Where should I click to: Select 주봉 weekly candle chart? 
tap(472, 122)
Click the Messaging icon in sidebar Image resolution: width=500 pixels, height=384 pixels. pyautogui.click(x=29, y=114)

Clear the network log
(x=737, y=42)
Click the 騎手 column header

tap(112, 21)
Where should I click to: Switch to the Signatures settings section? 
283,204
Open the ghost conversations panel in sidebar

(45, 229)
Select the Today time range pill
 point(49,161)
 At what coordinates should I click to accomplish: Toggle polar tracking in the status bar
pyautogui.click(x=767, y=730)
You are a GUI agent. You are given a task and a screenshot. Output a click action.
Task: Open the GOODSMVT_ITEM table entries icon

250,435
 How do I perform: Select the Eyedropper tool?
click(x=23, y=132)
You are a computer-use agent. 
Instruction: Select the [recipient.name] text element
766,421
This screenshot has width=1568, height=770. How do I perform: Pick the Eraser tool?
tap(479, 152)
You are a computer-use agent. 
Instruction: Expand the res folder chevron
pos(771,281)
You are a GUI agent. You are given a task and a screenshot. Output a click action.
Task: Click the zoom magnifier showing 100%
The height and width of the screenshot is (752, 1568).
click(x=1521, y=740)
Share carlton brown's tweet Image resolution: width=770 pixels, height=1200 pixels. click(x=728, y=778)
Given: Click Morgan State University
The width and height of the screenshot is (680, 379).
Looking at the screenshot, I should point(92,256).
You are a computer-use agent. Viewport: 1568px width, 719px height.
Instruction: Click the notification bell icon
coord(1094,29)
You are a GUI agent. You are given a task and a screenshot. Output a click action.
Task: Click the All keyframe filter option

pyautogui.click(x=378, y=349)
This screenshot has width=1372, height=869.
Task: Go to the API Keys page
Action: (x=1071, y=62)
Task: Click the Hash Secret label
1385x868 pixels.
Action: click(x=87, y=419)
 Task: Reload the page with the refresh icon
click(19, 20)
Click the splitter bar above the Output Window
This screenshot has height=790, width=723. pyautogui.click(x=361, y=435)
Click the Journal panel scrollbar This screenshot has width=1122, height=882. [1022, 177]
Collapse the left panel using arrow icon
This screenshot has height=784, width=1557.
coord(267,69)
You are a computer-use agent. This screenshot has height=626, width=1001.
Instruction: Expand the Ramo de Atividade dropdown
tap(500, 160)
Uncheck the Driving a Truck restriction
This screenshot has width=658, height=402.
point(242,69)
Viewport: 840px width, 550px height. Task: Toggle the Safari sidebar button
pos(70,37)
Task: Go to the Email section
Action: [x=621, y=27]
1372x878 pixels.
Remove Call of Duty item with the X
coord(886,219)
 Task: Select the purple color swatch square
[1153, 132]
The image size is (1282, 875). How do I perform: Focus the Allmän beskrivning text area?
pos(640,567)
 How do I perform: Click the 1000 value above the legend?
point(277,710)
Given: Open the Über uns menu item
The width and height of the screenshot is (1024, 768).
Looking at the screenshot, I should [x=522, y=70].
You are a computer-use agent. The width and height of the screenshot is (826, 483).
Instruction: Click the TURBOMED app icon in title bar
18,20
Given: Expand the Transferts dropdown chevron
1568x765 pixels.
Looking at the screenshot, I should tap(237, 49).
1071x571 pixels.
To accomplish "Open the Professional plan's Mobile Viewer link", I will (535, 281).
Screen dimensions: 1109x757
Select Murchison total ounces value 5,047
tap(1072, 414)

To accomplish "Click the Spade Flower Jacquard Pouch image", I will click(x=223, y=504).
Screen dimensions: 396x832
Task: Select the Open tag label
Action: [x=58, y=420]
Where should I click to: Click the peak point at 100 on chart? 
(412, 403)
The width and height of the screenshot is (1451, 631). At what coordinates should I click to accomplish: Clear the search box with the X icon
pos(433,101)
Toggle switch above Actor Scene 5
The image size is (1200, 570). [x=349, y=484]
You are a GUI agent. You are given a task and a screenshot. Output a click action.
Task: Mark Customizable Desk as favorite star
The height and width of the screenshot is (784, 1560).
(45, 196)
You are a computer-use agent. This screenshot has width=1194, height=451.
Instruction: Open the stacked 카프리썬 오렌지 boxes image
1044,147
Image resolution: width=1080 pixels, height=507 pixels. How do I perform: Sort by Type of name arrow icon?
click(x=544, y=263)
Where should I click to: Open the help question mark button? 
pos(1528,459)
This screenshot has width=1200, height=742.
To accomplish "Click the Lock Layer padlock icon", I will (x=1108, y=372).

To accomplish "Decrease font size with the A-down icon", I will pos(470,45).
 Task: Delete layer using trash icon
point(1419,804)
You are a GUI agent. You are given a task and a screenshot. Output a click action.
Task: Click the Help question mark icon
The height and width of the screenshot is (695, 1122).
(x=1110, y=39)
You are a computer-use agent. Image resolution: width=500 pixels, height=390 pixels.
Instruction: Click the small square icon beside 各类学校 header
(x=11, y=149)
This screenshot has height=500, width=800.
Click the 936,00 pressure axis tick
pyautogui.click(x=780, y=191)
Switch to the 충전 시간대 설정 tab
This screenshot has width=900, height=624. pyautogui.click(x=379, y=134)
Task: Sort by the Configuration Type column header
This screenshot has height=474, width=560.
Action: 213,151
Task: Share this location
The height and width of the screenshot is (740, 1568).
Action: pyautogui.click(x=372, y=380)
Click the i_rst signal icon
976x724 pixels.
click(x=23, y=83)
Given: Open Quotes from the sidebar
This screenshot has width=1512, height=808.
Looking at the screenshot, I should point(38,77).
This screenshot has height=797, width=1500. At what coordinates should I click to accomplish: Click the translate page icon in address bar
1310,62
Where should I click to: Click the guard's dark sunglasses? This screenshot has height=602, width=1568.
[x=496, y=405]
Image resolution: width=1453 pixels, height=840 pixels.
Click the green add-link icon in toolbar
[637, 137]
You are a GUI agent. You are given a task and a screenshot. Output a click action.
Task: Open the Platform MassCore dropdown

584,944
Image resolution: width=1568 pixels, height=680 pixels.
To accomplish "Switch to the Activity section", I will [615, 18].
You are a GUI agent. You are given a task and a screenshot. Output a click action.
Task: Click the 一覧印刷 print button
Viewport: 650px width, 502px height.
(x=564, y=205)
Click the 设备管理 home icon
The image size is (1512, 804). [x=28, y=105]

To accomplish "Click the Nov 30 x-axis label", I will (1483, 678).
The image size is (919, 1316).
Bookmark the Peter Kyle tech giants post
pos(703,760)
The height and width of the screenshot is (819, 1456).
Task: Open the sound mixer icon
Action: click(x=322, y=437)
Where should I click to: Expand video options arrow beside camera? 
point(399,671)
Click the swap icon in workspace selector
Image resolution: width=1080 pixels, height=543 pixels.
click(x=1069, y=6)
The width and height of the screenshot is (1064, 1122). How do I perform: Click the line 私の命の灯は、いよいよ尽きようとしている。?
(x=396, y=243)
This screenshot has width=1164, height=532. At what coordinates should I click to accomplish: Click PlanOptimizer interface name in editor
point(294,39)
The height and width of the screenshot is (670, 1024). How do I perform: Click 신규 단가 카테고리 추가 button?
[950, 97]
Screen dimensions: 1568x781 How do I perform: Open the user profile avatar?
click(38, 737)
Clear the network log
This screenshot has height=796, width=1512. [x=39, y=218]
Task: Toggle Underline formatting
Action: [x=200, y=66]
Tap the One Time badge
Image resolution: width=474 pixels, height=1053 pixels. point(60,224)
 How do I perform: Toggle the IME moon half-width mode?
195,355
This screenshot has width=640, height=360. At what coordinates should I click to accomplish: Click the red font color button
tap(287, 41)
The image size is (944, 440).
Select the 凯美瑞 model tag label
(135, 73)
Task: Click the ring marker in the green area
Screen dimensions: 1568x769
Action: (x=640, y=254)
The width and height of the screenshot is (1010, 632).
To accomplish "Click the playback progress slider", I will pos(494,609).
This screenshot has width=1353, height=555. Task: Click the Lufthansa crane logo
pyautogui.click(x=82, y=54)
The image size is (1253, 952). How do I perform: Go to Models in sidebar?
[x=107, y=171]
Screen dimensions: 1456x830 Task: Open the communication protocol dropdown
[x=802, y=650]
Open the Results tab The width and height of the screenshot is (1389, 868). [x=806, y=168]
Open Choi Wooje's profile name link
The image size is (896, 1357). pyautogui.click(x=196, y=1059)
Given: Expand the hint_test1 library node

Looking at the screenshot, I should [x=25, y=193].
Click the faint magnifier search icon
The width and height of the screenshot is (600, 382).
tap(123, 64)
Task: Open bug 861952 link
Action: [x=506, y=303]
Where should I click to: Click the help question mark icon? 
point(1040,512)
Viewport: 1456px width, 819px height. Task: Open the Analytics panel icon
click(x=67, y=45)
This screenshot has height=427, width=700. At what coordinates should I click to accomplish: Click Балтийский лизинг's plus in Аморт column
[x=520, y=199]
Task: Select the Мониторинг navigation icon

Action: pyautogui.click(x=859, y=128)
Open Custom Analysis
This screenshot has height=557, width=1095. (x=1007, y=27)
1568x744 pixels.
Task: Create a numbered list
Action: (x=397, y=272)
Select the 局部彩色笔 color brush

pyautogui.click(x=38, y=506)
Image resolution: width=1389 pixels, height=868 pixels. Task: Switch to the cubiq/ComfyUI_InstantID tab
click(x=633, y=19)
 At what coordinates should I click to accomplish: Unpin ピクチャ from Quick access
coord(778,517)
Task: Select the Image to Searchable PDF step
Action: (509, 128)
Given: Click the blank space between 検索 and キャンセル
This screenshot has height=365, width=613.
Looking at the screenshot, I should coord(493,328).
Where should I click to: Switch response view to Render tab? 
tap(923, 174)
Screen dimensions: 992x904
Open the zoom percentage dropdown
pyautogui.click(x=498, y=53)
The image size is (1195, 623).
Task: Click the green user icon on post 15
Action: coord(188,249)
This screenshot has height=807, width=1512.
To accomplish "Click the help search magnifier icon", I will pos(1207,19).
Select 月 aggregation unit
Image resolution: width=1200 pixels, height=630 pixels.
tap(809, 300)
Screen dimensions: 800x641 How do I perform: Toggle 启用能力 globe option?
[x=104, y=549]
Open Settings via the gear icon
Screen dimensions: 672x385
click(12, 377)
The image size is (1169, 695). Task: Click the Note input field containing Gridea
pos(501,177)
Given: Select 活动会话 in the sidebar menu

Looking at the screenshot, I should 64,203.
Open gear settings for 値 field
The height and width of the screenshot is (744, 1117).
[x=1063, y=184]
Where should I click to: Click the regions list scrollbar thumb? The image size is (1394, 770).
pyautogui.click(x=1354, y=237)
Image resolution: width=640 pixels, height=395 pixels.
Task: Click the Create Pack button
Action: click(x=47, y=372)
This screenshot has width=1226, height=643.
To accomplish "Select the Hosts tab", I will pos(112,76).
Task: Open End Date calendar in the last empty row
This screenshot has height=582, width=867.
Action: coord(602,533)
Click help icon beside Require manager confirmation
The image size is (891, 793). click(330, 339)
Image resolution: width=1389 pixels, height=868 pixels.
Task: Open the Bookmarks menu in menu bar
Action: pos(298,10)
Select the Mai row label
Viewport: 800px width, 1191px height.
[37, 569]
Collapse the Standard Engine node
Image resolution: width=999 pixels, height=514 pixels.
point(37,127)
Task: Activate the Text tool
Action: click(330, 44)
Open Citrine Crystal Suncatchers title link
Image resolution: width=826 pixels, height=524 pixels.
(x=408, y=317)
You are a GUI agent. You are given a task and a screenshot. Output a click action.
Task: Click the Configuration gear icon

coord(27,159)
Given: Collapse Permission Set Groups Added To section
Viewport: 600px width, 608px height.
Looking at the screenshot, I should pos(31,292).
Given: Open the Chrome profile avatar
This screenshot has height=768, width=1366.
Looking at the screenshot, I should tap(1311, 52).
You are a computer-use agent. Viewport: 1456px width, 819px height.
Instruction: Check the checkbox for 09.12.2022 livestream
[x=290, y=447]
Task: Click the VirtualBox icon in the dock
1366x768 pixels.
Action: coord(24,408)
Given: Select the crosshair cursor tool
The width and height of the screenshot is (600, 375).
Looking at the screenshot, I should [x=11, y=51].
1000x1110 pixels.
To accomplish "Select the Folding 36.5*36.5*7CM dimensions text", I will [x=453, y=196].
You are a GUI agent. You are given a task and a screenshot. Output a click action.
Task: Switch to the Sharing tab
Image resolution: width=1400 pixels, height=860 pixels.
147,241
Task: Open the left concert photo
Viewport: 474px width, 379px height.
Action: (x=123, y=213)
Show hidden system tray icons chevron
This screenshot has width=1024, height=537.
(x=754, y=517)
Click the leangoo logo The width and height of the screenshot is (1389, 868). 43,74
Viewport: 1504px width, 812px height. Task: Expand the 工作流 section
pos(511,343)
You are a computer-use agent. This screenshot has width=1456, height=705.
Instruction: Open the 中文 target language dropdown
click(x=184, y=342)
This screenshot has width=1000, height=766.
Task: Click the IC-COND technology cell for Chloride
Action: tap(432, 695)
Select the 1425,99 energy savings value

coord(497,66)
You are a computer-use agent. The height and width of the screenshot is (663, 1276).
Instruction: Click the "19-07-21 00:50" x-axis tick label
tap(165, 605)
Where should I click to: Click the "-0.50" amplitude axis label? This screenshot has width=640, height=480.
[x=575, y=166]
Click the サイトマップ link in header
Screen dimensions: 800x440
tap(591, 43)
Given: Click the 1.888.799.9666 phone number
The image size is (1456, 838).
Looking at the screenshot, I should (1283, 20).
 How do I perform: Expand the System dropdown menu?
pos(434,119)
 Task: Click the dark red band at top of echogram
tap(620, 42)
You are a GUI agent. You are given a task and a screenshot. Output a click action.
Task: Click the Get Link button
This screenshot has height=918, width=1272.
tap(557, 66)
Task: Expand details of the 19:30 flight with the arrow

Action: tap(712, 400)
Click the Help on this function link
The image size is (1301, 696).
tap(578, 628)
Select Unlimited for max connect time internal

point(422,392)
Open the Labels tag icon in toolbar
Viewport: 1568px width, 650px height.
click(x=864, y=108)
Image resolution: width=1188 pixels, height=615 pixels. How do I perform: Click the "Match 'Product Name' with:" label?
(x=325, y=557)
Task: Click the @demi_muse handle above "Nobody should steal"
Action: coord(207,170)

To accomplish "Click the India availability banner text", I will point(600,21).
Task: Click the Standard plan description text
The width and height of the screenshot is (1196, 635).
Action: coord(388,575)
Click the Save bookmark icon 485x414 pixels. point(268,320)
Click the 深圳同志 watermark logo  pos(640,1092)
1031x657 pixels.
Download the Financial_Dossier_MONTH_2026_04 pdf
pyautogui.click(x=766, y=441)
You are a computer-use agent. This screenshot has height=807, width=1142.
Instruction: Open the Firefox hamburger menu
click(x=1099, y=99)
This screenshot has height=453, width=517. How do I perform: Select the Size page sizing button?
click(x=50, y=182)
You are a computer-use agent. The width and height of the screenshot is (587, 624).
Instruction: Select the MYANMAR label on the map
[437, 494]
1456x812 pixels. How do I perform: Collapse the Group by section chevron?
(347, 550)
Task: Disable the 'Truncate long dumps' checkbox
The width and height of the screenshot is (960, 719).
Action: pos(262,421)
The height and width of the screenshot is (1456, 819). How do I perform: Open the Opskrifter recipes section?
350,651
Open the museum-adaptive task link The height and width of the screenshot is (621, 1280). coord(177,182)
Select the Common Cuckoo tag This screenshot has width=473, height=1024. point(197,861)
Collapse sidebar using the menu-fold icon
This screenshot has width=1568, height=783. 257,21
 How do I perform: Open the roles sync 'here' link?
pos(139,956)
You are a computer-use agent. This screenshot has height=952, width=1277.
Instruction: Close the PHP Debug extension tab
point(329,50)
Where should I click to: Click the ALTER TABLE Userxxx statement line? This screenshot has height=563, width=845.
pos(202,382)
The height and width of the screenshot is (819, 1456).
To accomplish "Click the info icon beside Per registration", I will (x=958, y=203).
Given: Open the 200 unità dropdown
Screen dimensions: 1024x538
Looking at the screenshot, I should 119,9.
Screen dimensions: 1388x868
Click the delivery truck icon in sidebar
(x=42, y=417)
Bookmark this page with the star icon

TASK INSTRUCTIONS
Update everything in the data from the line containing "This screenshot has height=427, width=700." down to the line containing "[x=1063, y=184]", replacing "Image resolution" with "Screenshot resolution" and leaving the rest unchanged. Return only those lines.

RESPONSE TO THE EXERCISE
This screenshot has height=427, width=700. At what coordinates should I click to accomplish: Click Балтийский лизинг's plus in Аморт column
[x=520, y=199]
Task: Select the Мониторинг navigation icon

Action: pyautogui.click(x=859, y=128)
Open Custom Analysis
This screenshot has height=557, width=1095. (x=1007, y=27)
1568x744 pixels.
Task: Create a numbered list
Action: (x=397, y=272)
Select the 局部彩色笔 color brush

pyautogui.click(x=38, y=506)
Screenshot resolution: width=1389 pixels, height=868 pixels. Task: Switch to the cubiq/ComfyUI_InstantID tab
click(x=633, y=19)
 At what coordinates should I click to accomplish: Unpin ピクチャ from Quick access
coord(778,517)
Task: Select the Image to Searchable PDF step
Action: (509, 128)
Given: Click the blank space between 検索 and キャンセル
This screenshot has height=365, width=613.
Looking at the screenshot, I should coord(493,328).
Where should I click to: Switch response view to Render tab? 
tap(923, 174)
Screen dimensions: 992x904
Open the zoom percentage dropdown
pyautogui.click(x=498, y=53)
The image size is (1195, 623).
Task: Click the green user icon on post 15
Action: coord(188,249)
This screenshot has height=807, width=1512.
To accomplish "Click the help search magnifier icon", I will pos(1207,19).
Select 月 aggregation unit
Screenshot resolution: width=1200 pixels, height=630 pixels.
tap(809, 300)
Screen dimensions: 800x641 How do I perform: Toggle 启用能力 globe option?
[x=104, y=549]
Open Settings via the gear icon
Screen dimensions: 672x385
click(12, 377)
The image size is (1169, 695). Task: Click the Note input field containing Gridea
pos(501,177)
Given: Select 活动会话 in the sidebar menu

Looking at the screenshot, I should 64,203.
Open gear settings for 値 field
The height and width of the screenshot is (744, 1117).
[x=1063, y=184]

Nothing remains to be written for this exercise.